__Extracted text__:

^^^^^^^^^^^^^^^^

Second, the best companies offer employees gold-plated plans as a point of differentiation. As an entrepreneur, I noticed that my firm's health insurance premiums increased by two or four points above inflation every year. Those costs were effectively non-negotiable. So when I had the means to do so, I went naked, saving my family $50,000 per year in premiums. Note, I'm not suggesting you do this.
I'm fortunate to be able to absorb any healthcare costs. Total U.S. healthcare expenditures were $4.9 trillion in 2023. Think about the previous sentence. The U.S. healthcare industrial complex is bigger than the entire German economy. Private businesses accounted for 18% of total expenditures, with three-quarters of that money going toward insurance premiums.
American households, two-thirds of which have employer-sponsored plans, picked up another 27% of total expenditures via employee contributions to premiums, co-pays, and out-of-pocket expenses. In a functioning market, consumers would allocate their dollars toward lower costs and better outcomes – In the U.S.
healthcare market, however, consumers are left in the dark while insurers and providers maximize profits. More than 90% of Americans support greater healthcare price transparency. I don't know what the other 10% of Americans are thinking, but I do know that roughly the same share of Americans work in healthcare. Probably just a coincidence.
Injecting price transparency into health care could save an estimated $1 trillion annually, as employers and consumers could harness the power of markets to lower costs and inspire better outcomes. Senate Republicans, Democrats, and even the chamber's lone socialists support the Health Care Price Transparency Act 2.0. So why hasn't it become law? Because money is speech.
And the health care industry and its lobbyists have told Congress, give us America's wallet or we will fucking kill you, i.e. get you booted out of office. In 2024, U.S. businesses spent $4.4 billion on lobbying. It may be the greatest ROI in economic history.

^^^^^^^^^^^^^^^^

__Stored data__:
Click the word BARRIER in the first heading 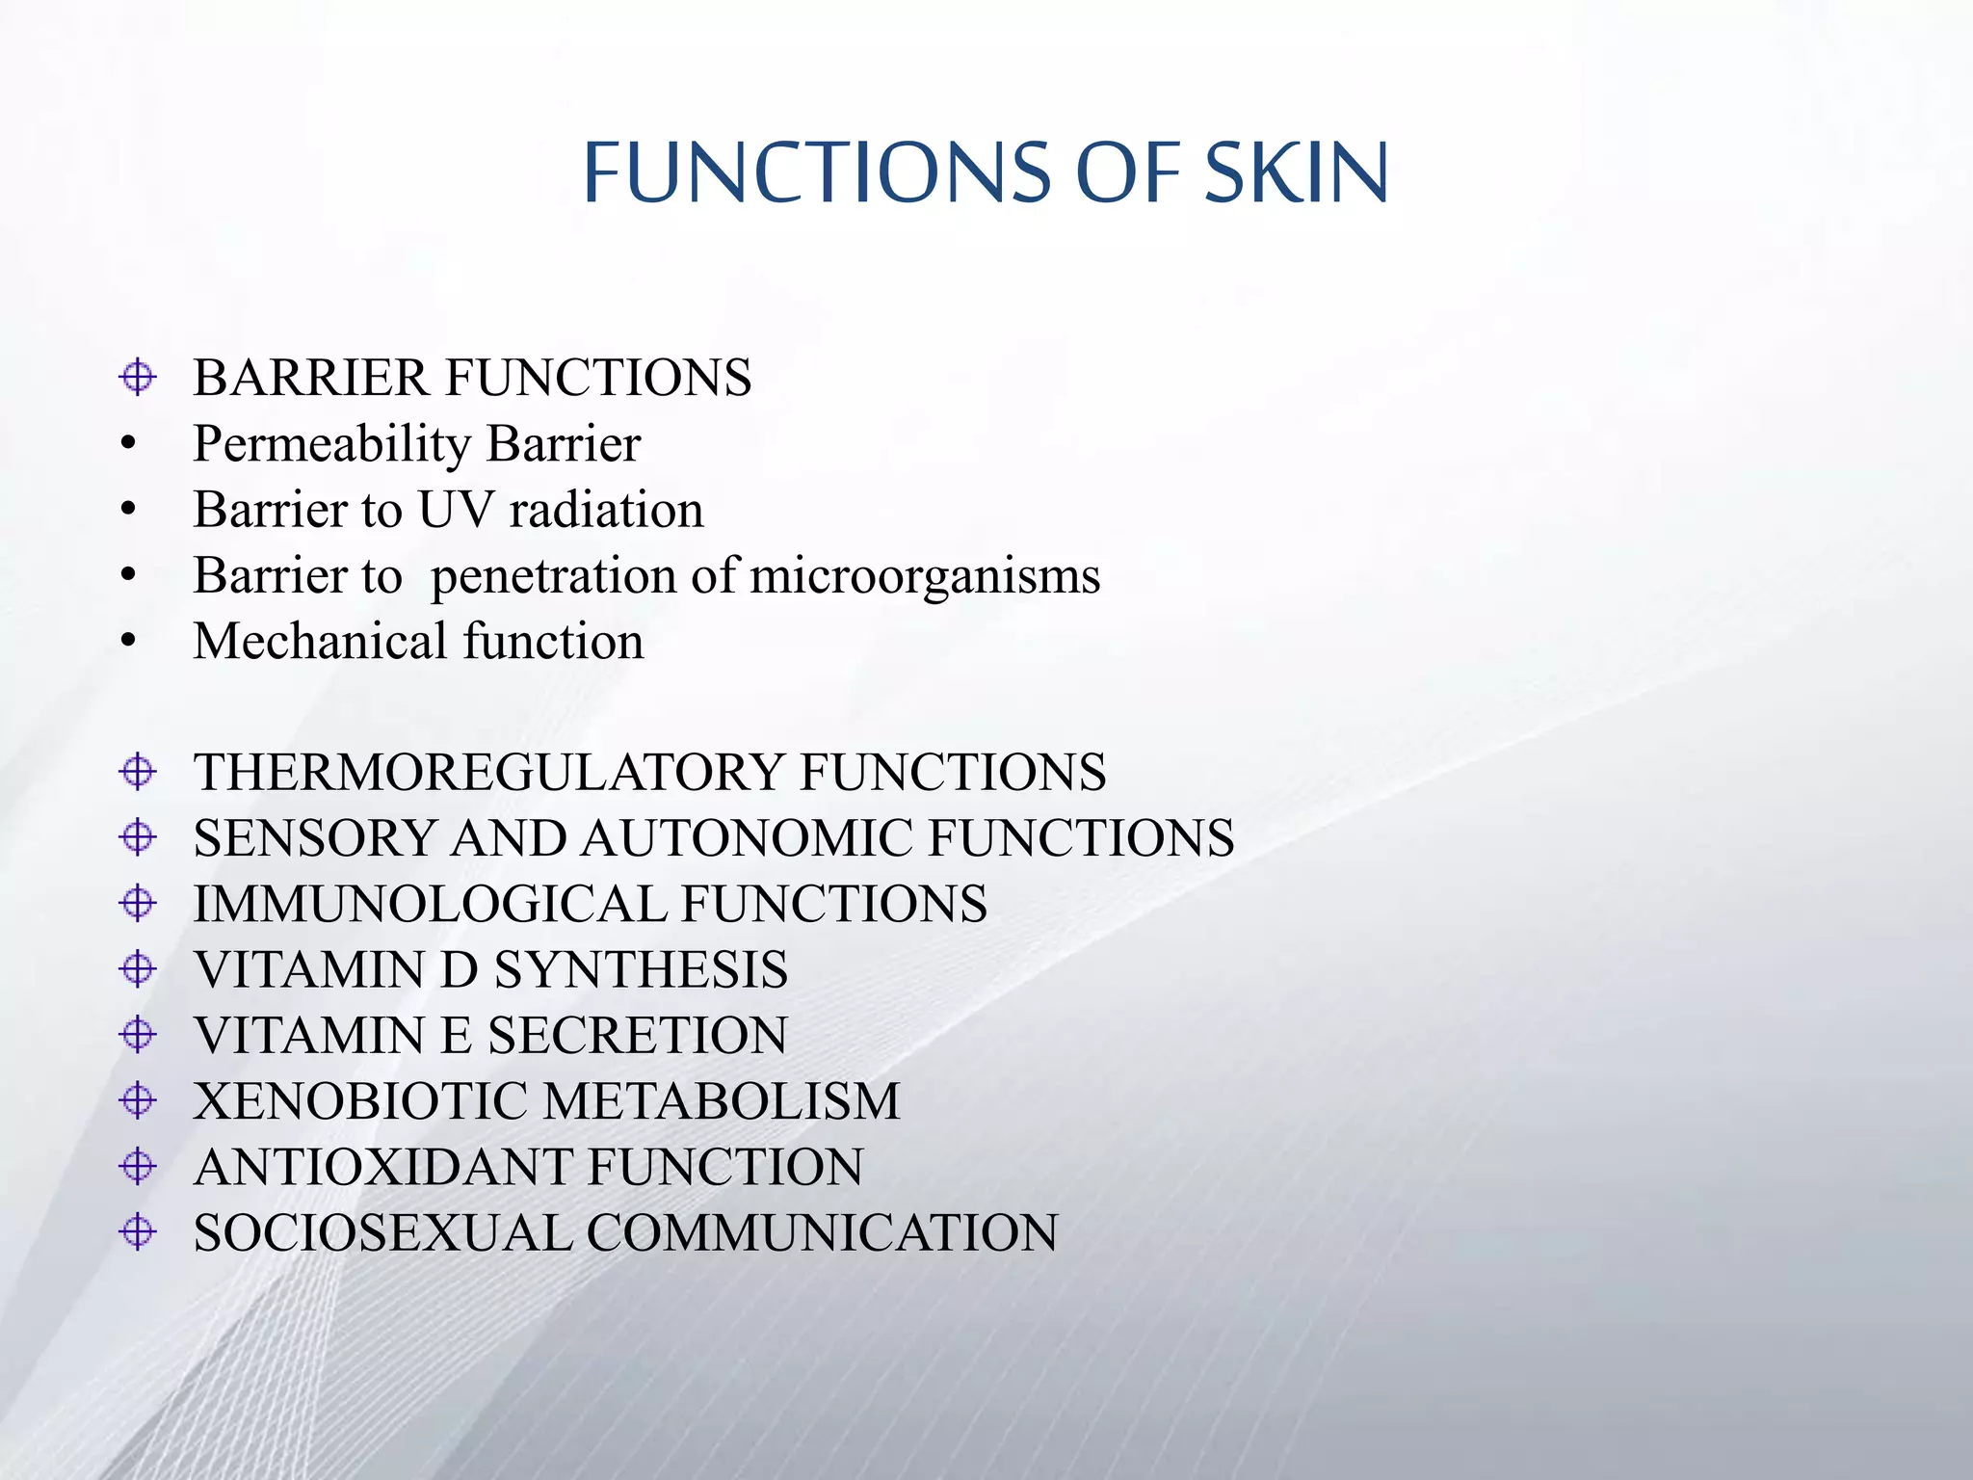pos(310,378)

^^^^^^^^^^^^^^^^

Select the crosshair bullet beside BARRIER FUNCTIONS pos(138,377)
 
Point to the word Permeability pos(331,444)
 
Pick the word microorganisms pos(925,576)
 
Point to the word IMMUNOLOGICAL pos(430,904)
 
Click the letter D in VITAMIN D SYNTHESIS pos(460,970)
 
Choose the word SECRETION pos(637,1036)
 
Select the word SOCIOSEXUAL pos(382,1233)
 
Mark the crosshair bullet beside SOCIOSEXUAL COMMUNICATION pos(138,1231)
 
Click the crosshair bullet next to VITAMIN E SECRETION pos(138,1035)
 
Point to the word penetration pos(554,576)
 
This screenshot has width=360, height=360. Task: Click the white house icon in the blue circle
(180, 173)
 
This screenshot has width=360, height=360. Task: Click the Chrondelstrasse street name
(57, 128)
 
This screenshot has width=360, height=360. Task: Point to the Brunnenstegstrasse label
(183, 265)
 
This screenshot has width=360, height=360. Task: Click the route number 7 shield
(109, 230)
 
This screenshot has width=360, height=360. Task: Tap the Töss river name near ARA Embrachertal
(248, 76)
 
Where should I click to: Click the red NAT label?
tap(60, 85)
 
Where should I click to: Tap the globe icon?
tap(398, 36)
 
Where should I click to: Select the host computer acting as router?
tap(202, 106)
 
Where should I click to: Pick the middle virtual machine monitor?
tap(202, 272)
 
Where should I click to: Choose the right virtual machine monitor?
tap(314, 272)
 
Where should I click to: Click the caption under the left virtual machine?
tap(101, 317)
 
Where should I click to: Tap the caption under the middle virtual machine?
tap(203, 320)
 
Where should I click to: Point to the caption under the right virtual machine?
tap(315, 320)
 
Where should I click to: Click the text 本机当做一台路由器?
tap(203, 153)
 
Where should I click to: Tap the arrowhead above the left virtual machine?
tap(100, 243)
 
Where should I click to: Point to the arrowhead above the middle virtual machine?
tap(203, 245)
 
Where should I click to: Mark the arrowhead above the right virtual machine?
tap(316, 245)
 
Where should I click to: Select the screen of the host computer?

^^^^^^^^^^^^^^^^

__Activity 1__:
In the healthcare passage, what were total U.S. healthcare expenditures in 2023?
__Activity 2__:
Decide whether each statement agrees with the healthcare passage, answering yes or no and quoting the words that settle it. (a) Private businesses accounted for 18% of total healthcare expenditures. (b) U.S. businesses spent $4.4 trillion on lobbying in 2024. (c) Fewer than half of Americans support greater healthcare price transparency.
__Activity 3__:
Render this sentence from the healthcare passage in Spanish: "Injecting price transparency into health care could save an estimated $1 trillion annually, as employers and consumers could harness the power of markets to lower costs and inspire better outcomes."
The entries above are separate material, unrelated to the healthcare passage.

__Expected output 1__:
$4.9 trillion.

__Expected output 2__:
(a) Yes: "Private businesses accounted for 18% of total expenditures"
(b) No: "In 2024, U.S. businesses spent $4.4 billion on lobbying."
(c) No: "More than 90% of Americans support greater healthcare price transparency."

__Expected output 3__:
Introducir transparencia de precios en la atención médica podría ahorrar un estimado de 1 billón de dólares al año, ya que los empleadores y los consumidores podrían aprovechar el poder de los mercados para reducir costos e impulsar mejores resultados.